#### [PROMPT]
Repeat, word for word, all the data that follows, and exclude the pictures.

#### [PROVIDED INFORMATION]
* * * * * * *
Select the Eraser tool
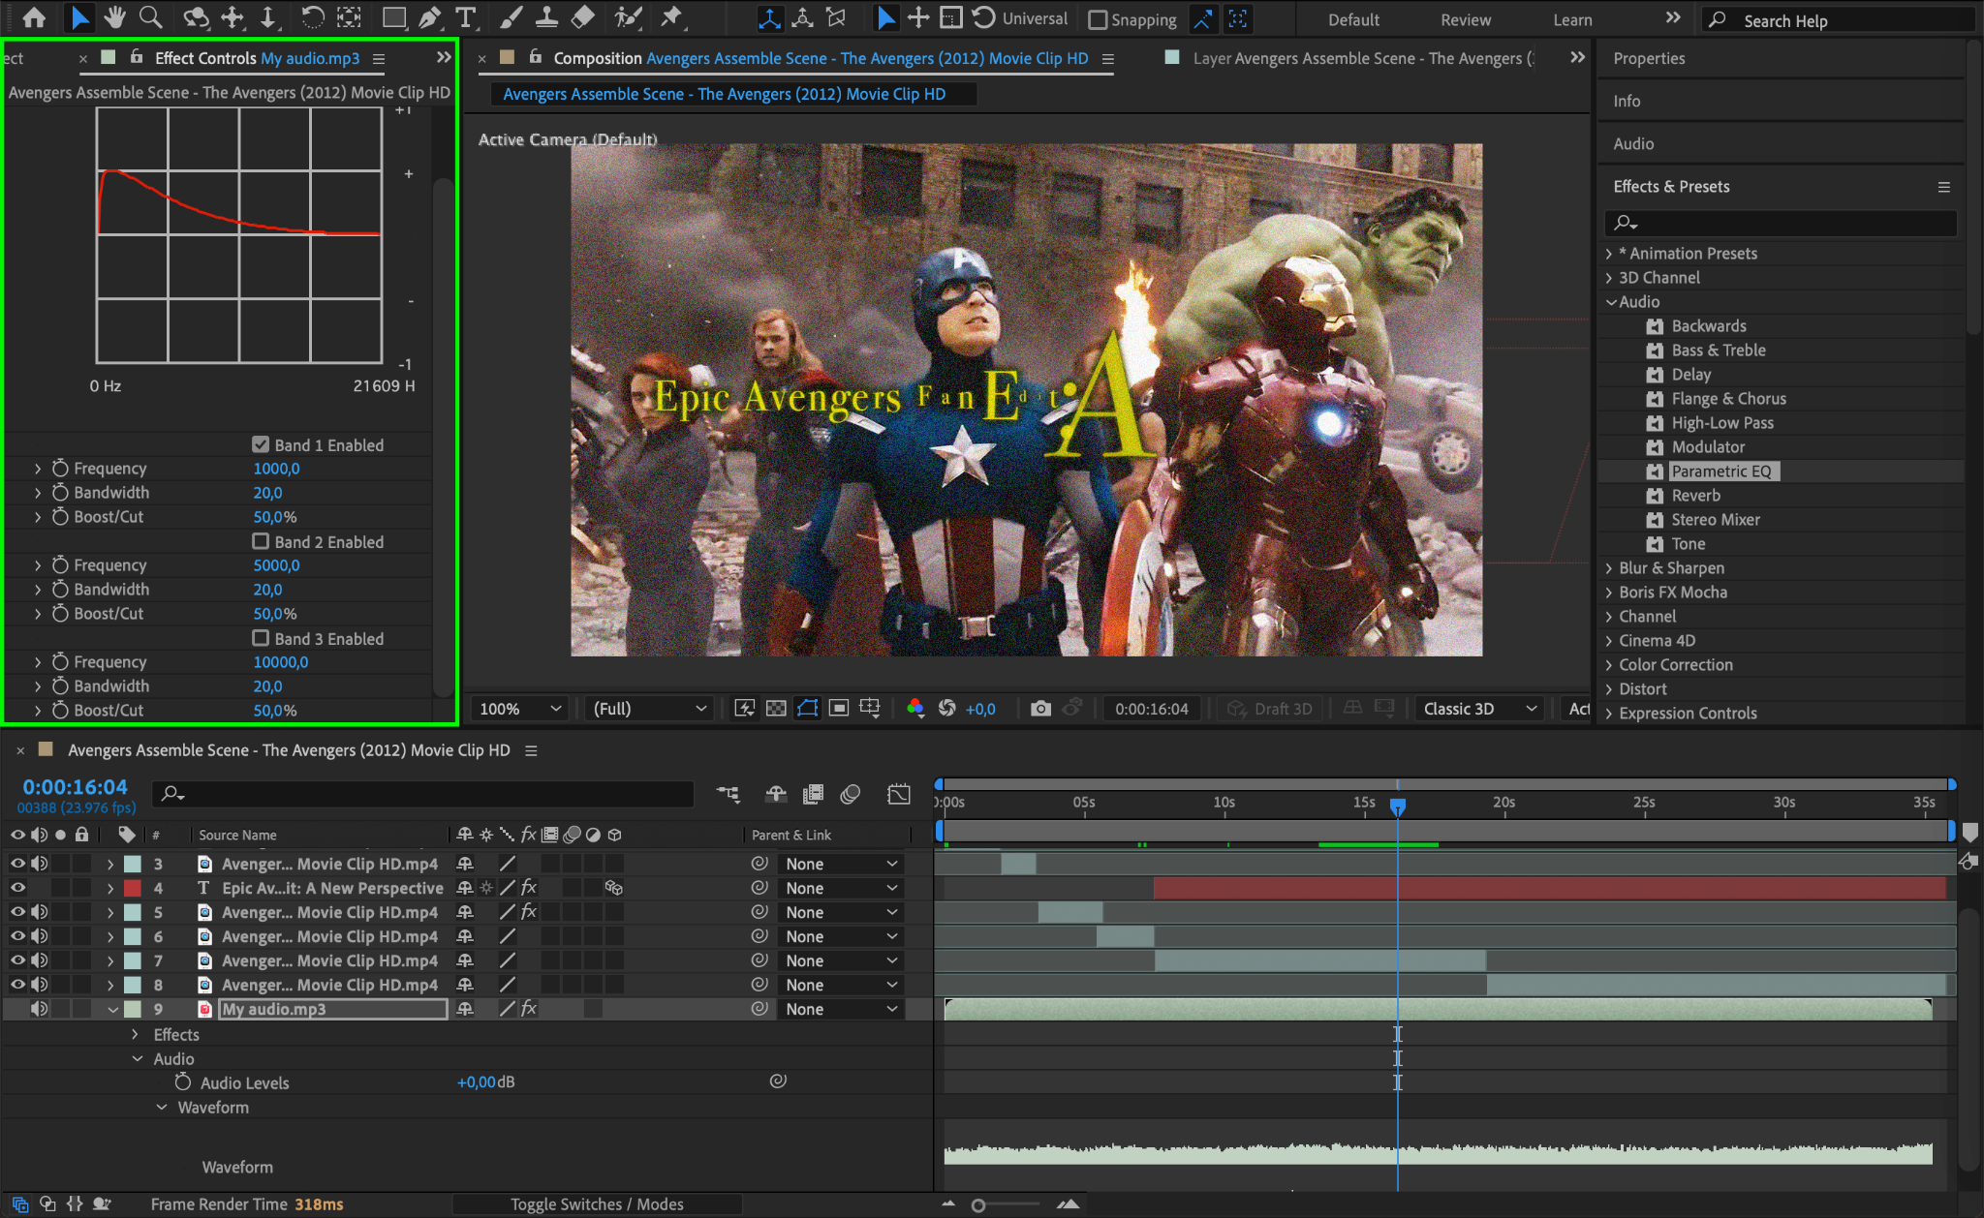This screenshot has width=1984, height=1218. 582,17
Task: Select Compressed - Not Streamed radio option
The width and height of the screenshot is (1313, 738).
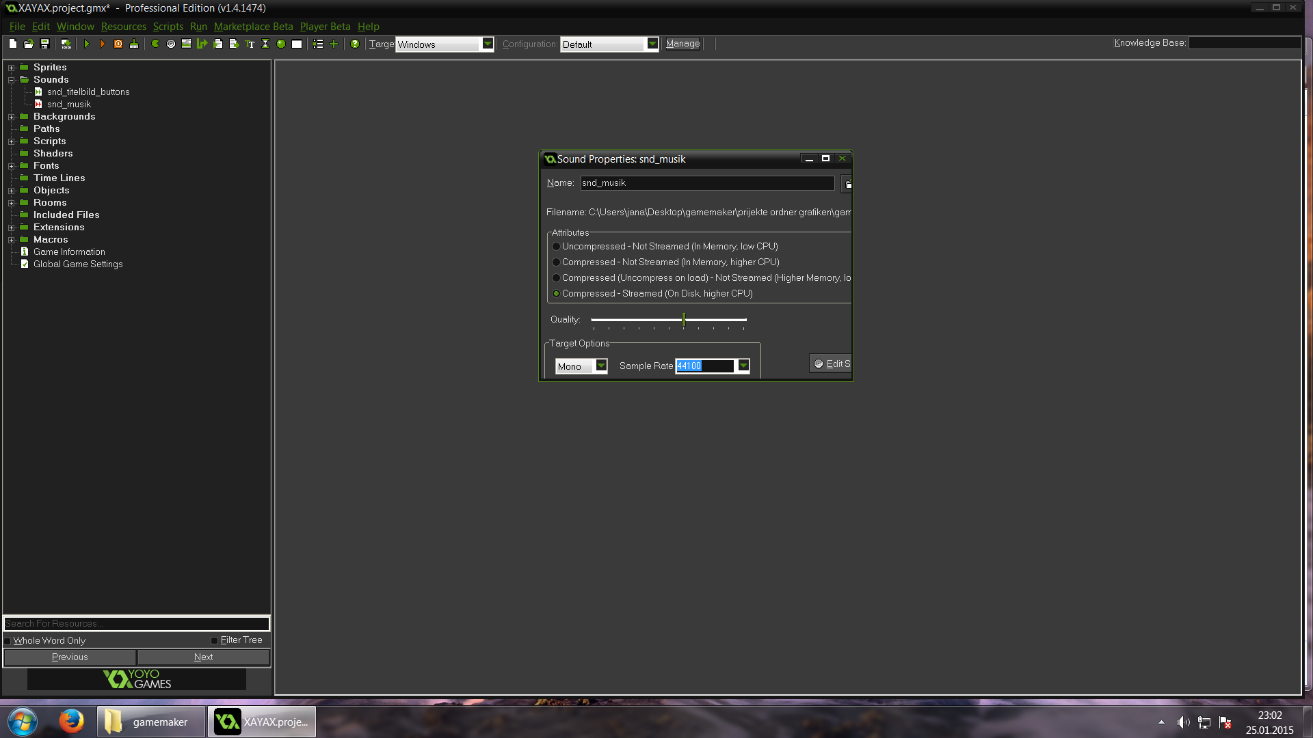Action: tap(556, 262)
* * * * * * *
#### [EXERCISE OUTPUT]
Select the Eraser tool
This screenshot has width=1984, height=1218. 582,17
Task: Select Compressed - Not Streamed radio option
The width and height of the screenshot is (1313, 738).
Action: tap(556, 262)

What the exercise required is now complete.